Ask HN: Should I return back to studies or continue to work? - jollojou

I have a master's degree in social science. My minor is in business administration. In addition to that degree, I have also studied about a third of a BSc degree in computer science. I currently work as a programmer.<p>I'm having hard time deciding should I continue with my BSc degree or just continue with the programming job. The job in its self feels just fine to me, but I'm concerned about the long-term perspectives of my career. Will it limit my potentiality if I keep on advancing my IT career without a degree on the field? Or will it hurt my options more if I now drop out of work for a couple of years to finish my studies?<p>I'm less than thirty and financially I'm quite well of; I would not have to fund my further studies with loan. I have over five years of experience on my field of programming, and I'm comfortable with the basic cs stuff. I don't know how to write a compiler but I can reason about algorithms and discuss programming languages rather well. The programming I do does not require advanced cs knowledge, even though it never hurts to know them.<p>What insights would the HN community offer to this kind of a situation? Thank you in advance!
======
jacquesm
One thing is for sure, if you don't go back to studying now chances are you
never will.

And whether or not it will be useful to you is very much depending on your
future career path, if you are looking forward to continued employment in that
field than an extra degree certainly won't hurt, if you plan on going
entrepreneur then it is of much less value (though for sure you'll benefit
from the networking opportunities that come with a large university).

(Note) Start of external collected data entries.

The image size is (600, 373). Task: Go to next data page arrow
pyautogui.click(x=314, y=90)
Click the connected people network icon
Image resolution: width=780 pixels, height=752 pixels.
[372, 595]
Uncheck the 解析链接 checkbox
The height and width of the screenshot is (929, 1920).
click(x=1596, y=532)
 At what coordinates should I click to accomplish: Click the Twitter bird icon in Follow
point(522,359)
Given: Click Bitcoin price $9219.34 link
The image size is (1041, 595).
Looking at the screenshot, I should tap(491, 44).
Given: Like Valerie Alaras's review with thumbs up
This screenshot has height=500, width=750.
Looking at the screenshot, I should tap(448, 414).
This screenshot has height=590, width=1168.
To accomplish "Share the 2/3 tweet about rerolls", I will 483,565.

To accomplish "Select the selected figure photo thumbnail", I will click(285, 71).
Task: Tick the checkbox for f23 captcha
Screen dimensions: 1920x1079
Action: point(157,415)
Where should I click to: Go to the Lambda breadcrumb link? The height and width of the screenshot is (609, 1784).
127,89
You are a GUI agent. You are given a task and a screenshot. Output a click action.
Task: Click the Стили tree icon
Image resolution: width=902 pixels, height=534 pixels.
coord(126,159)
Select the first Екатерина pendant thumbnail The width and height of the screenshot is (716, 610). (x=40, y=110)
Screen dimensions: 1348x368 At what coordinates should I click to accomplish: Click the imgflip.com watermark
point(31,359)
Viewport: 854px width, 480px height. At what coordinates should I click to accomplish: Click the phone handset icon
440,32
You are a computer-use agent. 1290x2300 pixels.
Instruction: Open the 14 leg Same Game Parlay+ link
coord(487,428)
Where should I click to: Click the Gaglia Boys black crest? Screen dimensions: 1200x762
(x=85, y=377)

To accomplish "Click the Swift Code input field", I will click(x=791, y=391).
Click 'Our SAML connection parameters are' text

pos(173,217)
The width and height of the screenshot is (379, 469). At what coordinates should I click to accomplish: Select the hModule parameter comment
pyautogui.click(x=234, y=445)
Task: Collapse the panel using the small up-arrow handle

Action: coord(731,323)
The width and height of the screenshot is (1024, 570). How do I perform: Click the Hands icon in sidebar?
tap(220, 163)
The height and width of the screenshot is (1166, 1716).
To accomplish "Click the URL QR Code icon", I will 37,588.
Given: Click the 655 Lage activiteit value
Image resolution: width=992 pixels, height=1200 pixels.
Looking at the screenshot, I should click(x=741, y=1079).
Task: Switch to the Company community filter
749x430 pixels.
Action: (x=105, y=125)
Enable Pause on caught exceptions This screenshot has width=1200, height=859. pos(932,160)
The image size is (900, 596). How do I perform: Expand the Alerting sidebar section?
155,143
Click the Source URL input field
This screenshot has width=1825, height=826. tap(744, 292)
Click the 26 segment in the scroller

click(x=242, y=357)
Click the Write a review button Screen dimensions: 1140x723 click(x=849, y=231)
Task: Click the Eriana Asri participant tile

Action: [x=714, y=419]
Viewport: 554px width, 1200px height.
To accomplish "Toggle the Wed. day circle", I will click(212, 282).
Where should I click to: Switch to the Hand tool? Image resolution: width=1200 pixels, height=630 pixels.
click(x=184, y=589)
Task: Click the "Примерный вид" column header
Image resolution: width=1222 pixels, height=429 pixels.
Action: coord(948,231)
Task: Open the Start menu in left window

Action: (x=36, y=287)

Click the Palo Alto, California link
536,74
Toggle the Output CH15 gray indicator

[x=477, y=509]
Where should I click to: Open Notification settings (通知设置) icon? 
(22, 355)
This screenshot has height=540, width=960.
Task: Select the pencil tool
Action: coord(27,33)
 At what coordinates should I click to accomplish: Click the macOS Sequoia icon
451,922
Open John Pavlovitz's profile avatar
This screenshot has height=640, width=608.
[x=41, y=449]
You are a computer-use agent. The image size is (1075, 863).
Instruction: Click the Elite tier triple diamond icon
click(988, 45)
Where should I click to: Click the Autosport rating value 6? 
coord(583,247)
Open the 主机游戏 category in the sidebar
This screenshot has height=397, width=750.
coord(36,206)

Five years of experience and already a third of your BSc in CS, you might be
able to do it 'on the side' but that's really an exercise in self discipline.

------
RiderOfGiraffes

      > The programming I do does not require advanced CS
      > knowledge, even though it never hurts to know them.
    

It's more than not hurting to know them. Although you may not ever use the
knowledge directly, knowing these things affects your thinking in a myriad of
subtle ways.

My degrees in mathematics appear pretty much useless on the surface, and
rarely if ever get used directly. But when I think about business, algorithms,
implementation, planning, etc., I find myself explaining things with words in
my head such as "the topology" or "the metric" or "continuous" or "min-max". I
then usually have to expand these to explain what I mean, and I've found yet
again that the landscape in my head, put there by my studies, is helping me
think things through in a way that others find difficult.

You won't need your degree, but studying this stuff (if it's a good school and
you study it "properly") will have long-term intangible benefits.

The question is whether they will out-weigh the additional direct experience
of working, not studying. Without knowing you I can't say, but I would tend
towards learning this stuff.

------
jrp
You might be able to choose the third option of studying part-time while
staying with your comfortable job.